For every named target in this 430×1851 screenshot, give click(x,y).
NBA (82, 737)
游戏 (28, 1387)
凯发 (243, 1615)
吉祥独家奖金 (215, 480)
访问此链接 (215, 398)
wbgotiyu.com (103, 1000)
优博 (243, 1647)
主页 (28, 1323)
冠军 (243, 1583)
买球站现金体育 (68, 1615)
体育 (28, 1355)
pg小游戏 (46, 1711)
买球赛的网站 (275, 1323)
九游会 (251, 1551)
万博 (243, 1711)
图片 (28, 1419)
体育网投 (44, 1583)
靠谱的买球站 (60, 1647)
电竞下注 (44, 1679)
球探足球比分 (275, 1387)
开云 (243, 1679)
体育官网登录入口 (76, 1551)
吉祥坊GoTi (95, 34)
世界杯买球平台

▶ What you have to do
Output all of the data without altering a single line.

▶ Task result
For every named target in this 430×1851 screenshot, give click(x,y).
NBA (82, 737)
游戏 (28, 1387)
凯发 (243, 1615)
吉祥独家奖金 (215, 480)
访问此链接 (215, 398)
wbgotiyu.com (103, 1000)
优博 (243, 1647)
主页 (28, 1323)
冠军 (243, 1583)
买球站现金体育 (68, 1615)
体育 (28, 1355)
pg小游戏 (46, 1711)
买球赛的网站 (275, 1323)
九游会 (251, 1551)
万博 (243, 1711)
图片 (28, 1419)
体育网投 (44, 1583)
靠谱的买球站 (60, 1647)
电竞下注 (44, 1679)
球探足球比分 (275, 1387)
开云 (243, 1679)
体育官网登录入口 (76, 1551)
吉祥坊GoTi (95, 34)
世界杯买球平台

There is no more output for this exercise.